◆ **Problem**
Give back every entry exactly; drop the pictures.

>>>

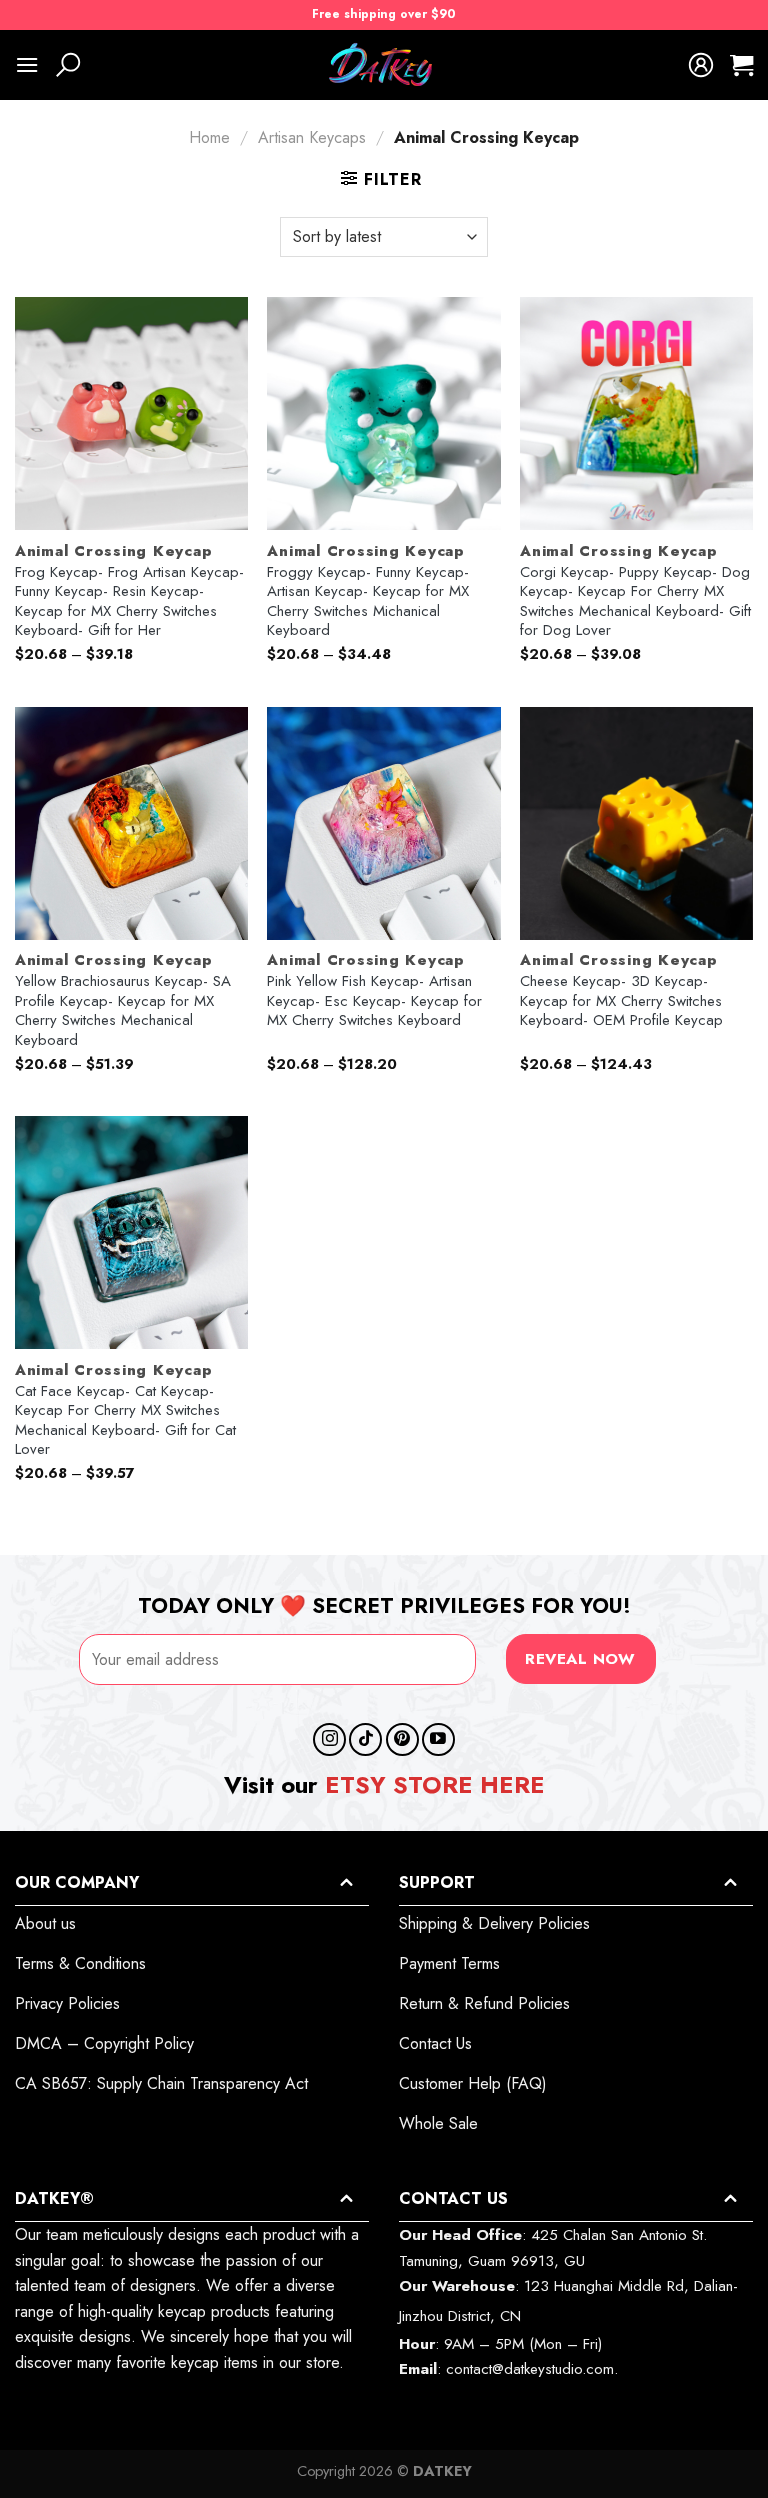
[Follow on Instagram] (329, 1739)
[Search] (68, 65)
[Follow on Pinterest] (402, 1739)
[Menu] (27, 64)
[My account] (701, 65)
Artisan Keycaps (312, 137)
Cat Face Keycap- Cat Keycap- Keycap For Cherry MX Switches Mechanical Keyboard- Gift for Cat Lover (125, 1421)
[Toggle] (346, 1882)
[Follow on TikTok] (365, 1739)
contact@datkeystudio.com (530, 2369)
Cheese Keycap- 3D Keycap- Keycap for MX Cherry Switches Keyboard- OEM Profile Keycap (621, 1001)
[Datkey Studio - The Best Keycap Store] (384, 65)
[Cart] (741, 65)
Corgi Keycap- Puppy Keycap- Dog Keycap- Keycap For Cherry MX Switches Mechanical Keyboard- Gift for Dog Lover (635, 602)
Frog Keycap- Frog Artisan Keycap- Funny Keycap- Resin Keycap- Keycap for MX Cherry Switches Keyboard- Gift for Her (129, 602)
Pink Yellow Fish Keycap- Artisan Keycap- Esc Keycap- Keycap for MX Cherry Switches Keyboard (374, 1001)
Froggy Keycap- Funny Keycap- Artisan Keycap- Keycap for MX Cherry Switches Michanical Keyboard (368, 602)
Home (209, 137)
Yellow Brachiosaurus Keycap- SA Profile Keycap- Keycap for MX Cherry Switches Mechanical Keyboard (123, 1011)
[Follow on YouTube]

<<<

◆ **Expected answer**
[Follow on Instagram] (329, 1739)
[Search] (68, 65)
[Follow on Pinterest] (402, 1739)
[Menu] (27, 64)
[My account] (701, 65)
Artisan Keycaps (312, 137)
Cat Face Keycap- Cat Keycap- Keycap For Cherry MX Switches Mechanical Keyboard- Gift for Cat Lover (125, 1421)
[Toggle] (346, 1882)
[Follow on TikTok] (365, 1739)
contact@datkeystudio.com (530, 2369)
Cheese Keycap- 3D Keycap- Keycap for MX Cherry Switches Keyboard- OEM Profile Keycap (621, 1001)
[Datkey Studio - The Best Keycap Store] (384, 65)
[Cart] (741, 65)
Corgi Keycap- Puppy Keycap- Dog Keycap- Keycap For Cherry MX Switches Mechanical Keyboard- Gift for Dog Lover (635, 602)
Frog Keycap- Frog Artisan Keycap- Funny Keycap- Resin Keycap- Keycap for MX Cherry Switches Keyboard- Gift for Her (129, 602)
Pink Yellow Fish Keycap- Artisan Keycap- Esc Keycap- Keycap for MX Cherry Switches Keyboard (374, 1001)
Froggy Keycap- Funny Keycap- Artisan Keycap- Keycap for MX Cherry Switches Michanical Keyboard (368, 602)
Home (209, 137)
Yellow Brachiosaurus Keycap- SA Profile Keycap- Keycap for MX Cherry Switches Mechanical Keyboard (123, 1011)
[Follow on YouTube]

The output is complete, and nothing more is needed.